The unmoving tree in the foreground likewise helps to anchor the moment in an enduring setting, allowing one panel to represent a significant part of a day.
I suspect that, had Watterson not still been locked into the variable-layout Sunday format, he would have done panel 11 as a frameless or borderless panel, allowing the branches of the tree to bleed behind the adjacent panels. This would have enhanced the sense of a scene outside the schema of the briefer moments in time represented by the sequence of bordered panels.
For example, compare the sophisticated approach to panel borders in this nearly dialogue-free Sunday strip from near the end of Watterson’s 1995 run: The first tier of five panels represent typical moments from Calvin’s day; then comes a transition tier of two panels (with extra thick borders) partially inset into the panels above and the drawing below; and the final, borderless panel is an iconic representation of an unbounded moment of time with two friends simply sitting on the rock in the woods. (It would be even more iconic and unbounded without the word balloon, but in this case Watterson evidently felt that some commentary was necessary to tie it all together.)
In this last panel, notably, the mise-en-scène is at its most complete: The window is back to show us the moon in the night sky, while the desk lamp emphasizes Dad burning the late-night oil. We also see part of a framed picture on the wall, perhaps highlighting the domesticity of this good-night kiss moment.
It’s that combination of heartwarming feels and hard reality that invites the comparison to Pixar, which, for a long time, was characterized by the slogan “For every laugh, a tear.”
In the last panel I think that subtle, half-smile on Dad's face is a large part of the heart-warming feel of this strip.

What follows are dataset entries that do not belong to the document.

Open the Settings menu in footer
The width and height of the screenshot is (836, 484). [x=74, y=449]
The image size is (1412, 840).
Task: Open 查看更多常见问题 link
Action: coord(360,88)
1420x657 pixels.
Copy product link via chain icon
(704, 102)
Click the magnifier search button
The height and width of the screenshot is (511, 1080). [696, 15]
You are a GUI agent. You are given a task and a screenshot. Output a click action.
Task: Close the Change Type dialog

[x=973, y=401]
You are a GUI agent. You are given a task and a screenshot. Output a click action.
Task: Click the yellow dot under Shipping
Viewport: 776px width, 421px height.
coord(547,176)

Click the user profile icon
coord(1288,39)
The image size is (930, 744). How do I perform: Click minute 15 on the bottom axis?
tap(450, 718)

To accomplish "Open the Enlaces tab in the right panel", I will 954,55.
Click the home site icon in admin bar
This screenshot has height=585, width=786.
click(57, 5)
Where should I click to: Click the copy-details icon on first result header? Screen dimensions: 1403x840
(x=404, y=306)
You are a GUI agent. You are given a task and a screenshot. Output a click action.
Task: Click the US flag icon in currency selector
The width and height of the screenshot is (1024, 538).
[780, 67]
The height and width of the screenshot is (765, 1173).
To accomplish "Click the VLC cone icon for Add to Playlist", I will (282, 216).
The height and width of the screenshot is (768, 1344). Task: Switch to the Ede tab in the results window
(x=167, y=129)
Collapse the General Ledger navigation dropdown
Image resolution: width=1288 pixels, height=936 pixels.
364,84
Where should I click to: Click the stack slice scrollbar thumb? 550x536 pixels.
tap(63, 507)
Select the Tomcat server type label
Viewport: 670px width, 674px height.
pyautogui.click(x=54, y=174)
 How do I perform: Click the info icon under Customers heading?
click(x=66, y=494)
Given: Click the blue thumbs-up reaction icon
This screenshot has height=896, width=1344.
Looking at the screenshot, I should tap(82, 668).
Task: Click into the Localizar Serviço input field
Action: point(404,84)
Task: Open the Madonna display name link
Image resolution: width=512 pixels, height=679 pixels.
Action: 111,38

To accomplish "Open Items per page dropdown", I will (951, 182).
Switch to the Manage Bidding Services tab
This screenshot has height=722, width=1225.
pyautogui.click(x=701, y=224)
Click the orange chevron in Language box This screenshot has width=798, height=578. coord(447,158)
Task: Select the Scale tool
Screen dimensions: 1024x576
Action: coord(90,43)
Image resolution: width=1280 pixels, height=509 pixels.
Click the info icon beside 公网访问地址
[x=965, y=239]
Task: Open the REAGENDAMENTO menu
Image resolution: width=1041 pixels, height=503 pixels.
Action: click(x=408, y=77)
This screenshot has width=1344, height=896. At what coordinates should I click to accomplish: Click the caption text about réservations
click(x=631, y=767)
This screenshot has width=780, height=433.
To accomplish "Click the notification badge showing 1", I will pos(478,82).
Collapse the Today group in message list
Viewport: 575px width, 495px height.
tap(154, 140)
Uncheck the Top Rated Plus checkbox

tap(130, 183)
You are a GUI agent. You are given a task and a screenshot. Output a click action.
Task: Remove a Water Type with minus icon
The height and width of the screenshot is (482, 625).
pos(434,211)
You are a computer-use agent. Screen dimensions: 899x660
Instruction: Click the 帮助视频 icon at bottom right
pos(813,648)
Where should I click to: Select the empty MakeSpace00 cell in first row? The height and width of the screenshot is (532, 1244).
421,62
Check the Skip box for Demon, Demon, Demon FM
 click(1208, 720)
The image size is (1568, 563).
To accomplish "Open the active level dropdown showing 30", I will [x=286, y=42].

If memory serves, the three-tier format wasn't just a three-tier format, where the top tier could be eliminated and the other two tiers left as-is; it was also designed to be converted to a four-tier format, which required that there be panel breaks at specific points within the three tiers. That's why, in the three-tier format's top tier, you usually saw one wide panel with the cartoon's title and a more square-ish panel next to it: when the strip was laid out in a four-tier format, that square-ish panel would be the first panel on the second tier.